Last week turned out to be mostly about tests and bugs. As per my last post, I moved the tests into a test package. Then I went on to add a bunch of additional tests developed by Michael Henry at the PyCon sprints. More tests are always good before starting to modify code, right?
Michael’s tests had revealed a couple bugs, though, so I then went on to apply the fix for those bugs, which included a rewritten algorithm for encoding strings as quoted printable. I adapted the algorithm proposed by Michael, then discovered a different and probably better algorithm had already been proposed a while back and gotten lost in the tracker. That proposed patch was against the email package in Python2, though, and the corresponding code in Python3 has a different interface, so the patch wasn’t easily adapted. Since there are other changes that need to be made to the quoted printable encoder, I have deferred implementing the better algorithm until I get as far as touching that code for the email6 work.
There was also a bug in the Email5 API that I wanted to fix before starting to make API changes. When you deal with “dirty” headers in Email5.1, you may get back a Header object when querying a header.

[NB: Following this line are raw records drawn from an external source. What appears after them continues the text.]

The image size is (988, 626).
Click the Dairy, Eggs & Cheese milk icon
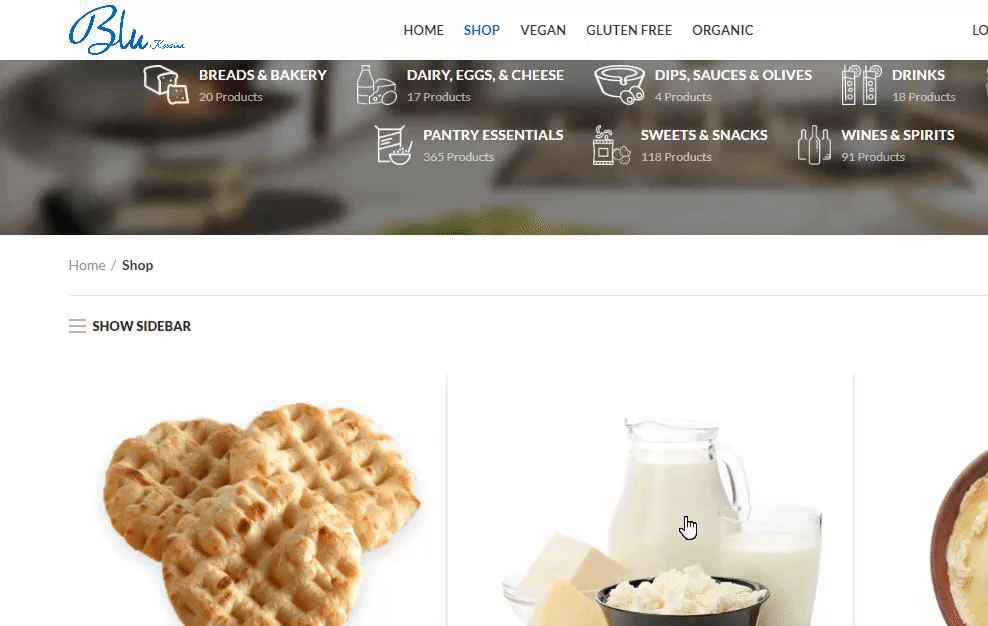pyautogui.click(x=376, y=84)
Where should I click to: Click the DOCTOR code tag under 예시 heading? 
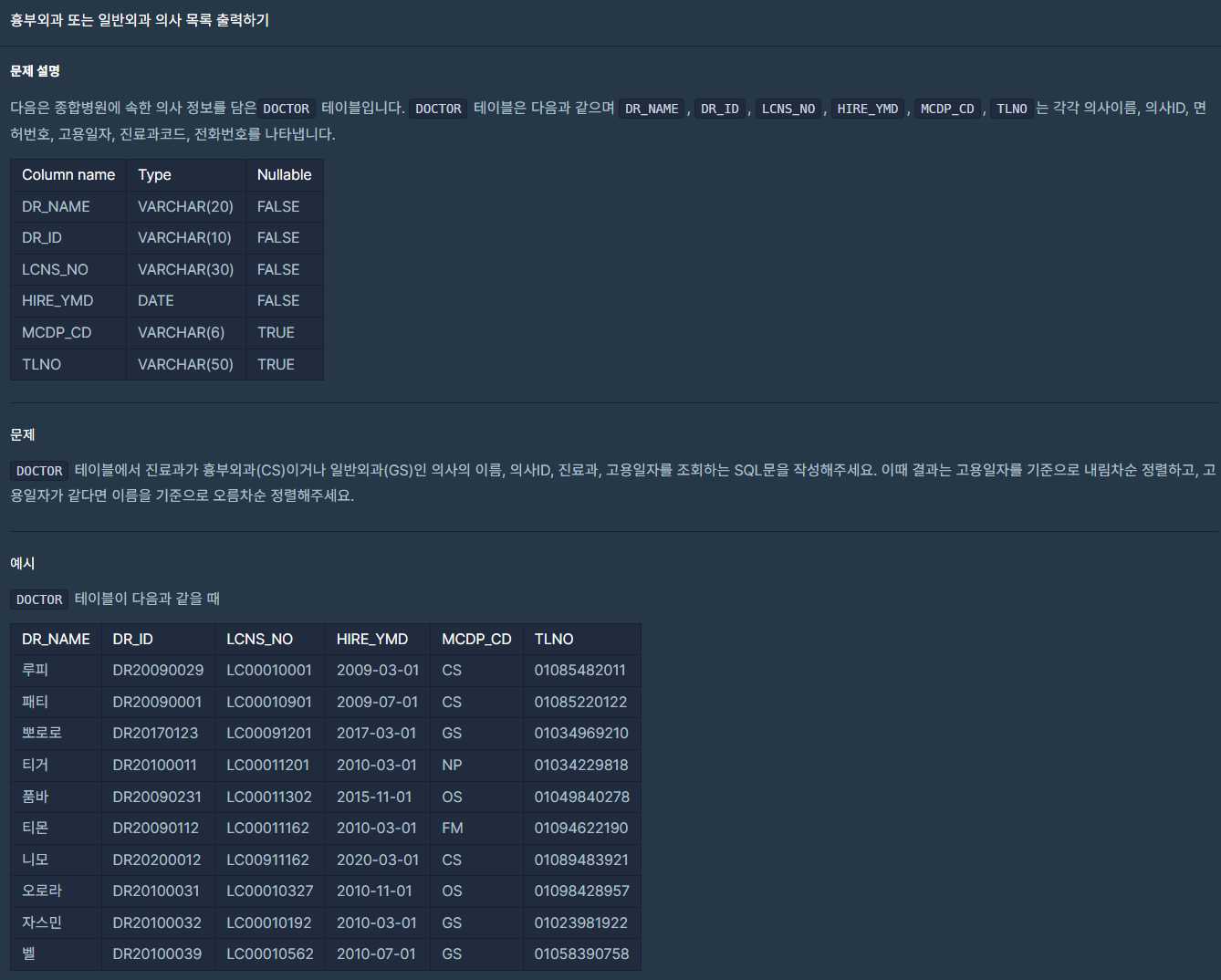39,599
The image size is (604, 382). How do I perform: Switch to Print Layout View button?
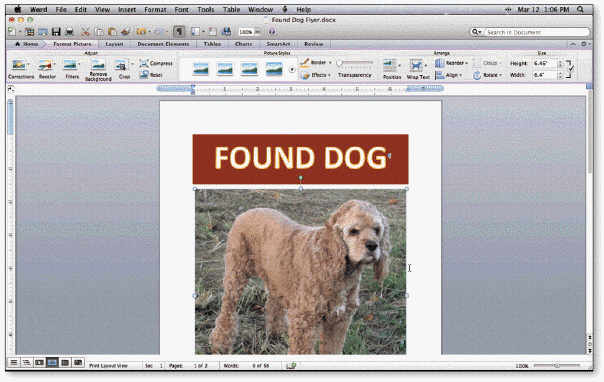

Now, the normal way to deal with crazy headers in Email5 is to pass them to decode_header to get the pairs of character sets and original bytes from the wire out. But decode_header wasn’t accepting a Header object for decoding. My first approach was to try shifting back to returning strings even when the header was “dirty”, by wrapping them up in encoded words with the unknown-8bit charset. That more or less worked, but doing it that way would mean making some other changes to methods such as get_param to handle headers that had gotten re-encoded into encoded words. This was far from optimal. The reporter of the bug pointed out that I had carefully documented that Message would return a Header if the source header had unencoded non-ASCII bytes in it, which made changing this behavior in a bug fix release a non-starter. So I gave in and just fixed decode_header to handle Header objects. Since all headers in email6 will be a (new type of) Header object, programmers may as well get used to dealing with them.
For email6 itself, there is now a feature branch where I will do the patch development for email6 before applying the changes to the main cpython repository. The branch is named email6, of course. Anyone may browse or clone this repository to take a look at the current state of development.
And that current state is that I have checked in the first draft of the Policy framework. This consists of a new module, policy.py, the associated documentation, policy.rst, and a set of tests, test_policy.py
The basic idea is that a Policy object is an immutable container for a bunch of attributes and callback hooks. You can call a Policy object to get a new one with some of the defaults changed. And you can add them together, with the non-default settings from the right operand overriding those from the left operand.
So far we have policies such as:
- default
- SMTP
- HTML
- Strict
default may get renamed email6. I’d prefer ‘default’, since that’s what I’d like it to be by the time we get to Python 3.4. The actual default policy when I start adding the parameter to other classes and functions will be email5, though, so the name default for email6 is probably not going to work.
The SMTP policy is just like default, but generates “wire format” line separators (\r\n). HTML is like SMTP, but does not wrap headers. Strict sets a flag that will (once I implement it) cause the parser to raise errors when it encounters defects instead of just keeping track of them. Using Strict is where you can see the utility of adding policies together:
>>> StrictSMTP = SMTP + Strict
You could use StrictSMTP to parse an incoming SMTP message where you wanted your program to blow up if the message was invalid. (When would you ever want that? I don’t know, but someone probably will!).
So far I’ve only defined one hook, register_defect. You could subclass Policy and define your own register_defect method that would, say, log all defects to a log file, thus giving you some idea of the quality of the email being processed by your program, even if you did nothing else with the defect info.
Now we’ll see what the Email SIG thinks of this implementation, and meanwhile I’ll be adding policy arguments to the parser and generator classes.